Since A has lower devid, the superblock of A is choosen.
Thus no log tree replay, the data in testfile is still 0xee.
(Ofcourse mount with 'notreelog' option can workaround the problem)
These steps can be automated by doing following modifications to btrfs/271.
diff --git a/tests/btrfs/271 b/tests/btrfs/271
index 7d5424f8..3891657f 100755
--- a/tests/btrfs/271
+++ b/tests/btrfs/271
@@ -29,7 +29,6 @@ _allow_fail_make_request
echo "Step 1: writing with one failing mirror:"

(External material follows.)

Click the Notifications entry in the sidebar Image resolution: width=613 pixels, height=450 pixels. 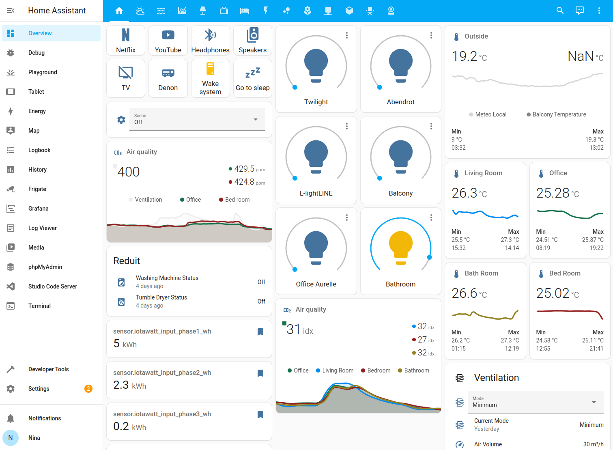coord(44,418)
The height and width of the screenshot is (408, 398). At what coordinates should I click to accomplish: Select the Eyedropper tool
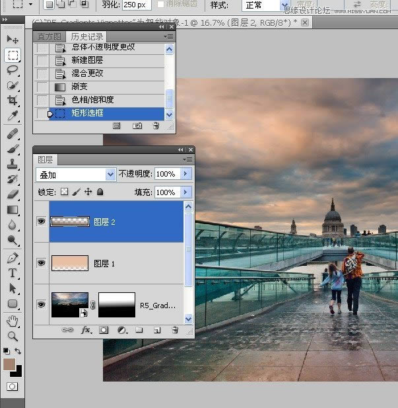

_bdev_fail_make_request $SCRATCH_DEV 1
$XFS_IO_PROG -f -c "pwrite -W -S 0xaa 0 8K" $SCRATCH_MNT/foobar | _filter_xfs_io
-_bdev_fail_make_request $SCRATCH_DEV 0
# btrfs counts errors per IO, assuming the data is merged that'll be 1 IO, then
# the log tree block and then the log root tree block and then the super block.

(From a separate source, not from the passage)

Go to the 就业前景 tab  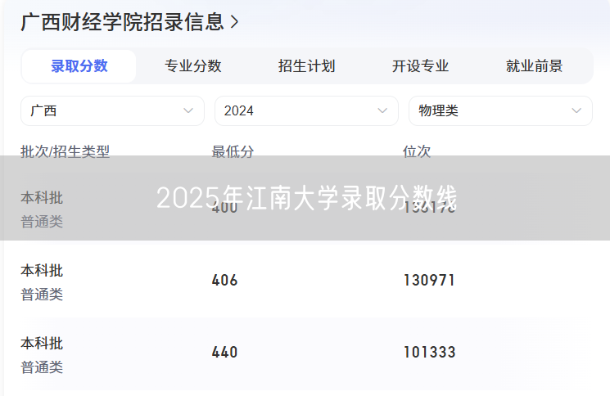click(535, 66)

@@ -42,6 +41,12 @@ if [ $errs -lt 4 ]; then
_fail "Errors: $errs expected: 4"
fi
+_bdev_fail_make_request $dev2 1
+_scratch_unmount
+_bdev_fail_make_request $SCRATCH_DEV 0
+_bdev_fail_make_request $dev2 0
+_scratch_mount
+
echo "Step 2: verify that the data reads back fine:"
$XFS_IO_PROG -c "pread -v 0 8K" $SCRATCH_MNT/foobar | _filter_xfs_io_offset
This draft provides a half-finished fix:
1) revive btrfs_super_block::log_root_transid,
2) at mount time, choose the super with highest (generation, log_root_transid).
By the way, the log_root_transid is introduced in c3027eb5523d ("Btrfs: Add
inode sequence number for NFS and reserved space in a few structs") and seems
never used until deprecation 97f09d55f194 ("btrfs: make
btrfs_super_block::log_root_transid deprecated")
The biggest problem is current approach relys on checksum/tree-checker, you
might see following messages during recovery process:
[ 9529.157552] BTRFS info (device nbd4p1): start tree-log replay
[ 9529.157890] BTRFS error (device nbd4p1): parent transid verify failed on logical 30556160 mirror 1 wanted 10 found 8
[ 9529.158223] BTRFS error (device nbd4p1): parent transid verify failed on logical 30556160 mirror 2 wanted 10 found 8
[ 9529.158524] BTRFS error (device nbd4p1): parent transid verify failed on logical 30556160 mirror 3 wanted 10 found 8
[ 9529.159068] BTRFS info (device nbd4p1): read error corrected: ino 0 off 30556160 (dev /dev/nbd1p1 sector 59680)
[ 9529.159402] BTRFS error (device nbd4p1): parent transid verify failed on logical 30539776 mirror 1 wanted 10 found 8
[ 9529.159696] BTRFS error (device nbd4p1): parent transid verify failed on logical 30539776 mirror 2 wanted 10 found 8
[ 9529.159973] BTRFS error (device nbd4p1): parent transid verify failed on logical 30539776 mirror 3 wanted 10 found 8
[ 9529.160489] BTRFS info (device nbd4p1): read error corrected: ino 0 off 30539776 (dev /dev/nbd1p1 sector 59648)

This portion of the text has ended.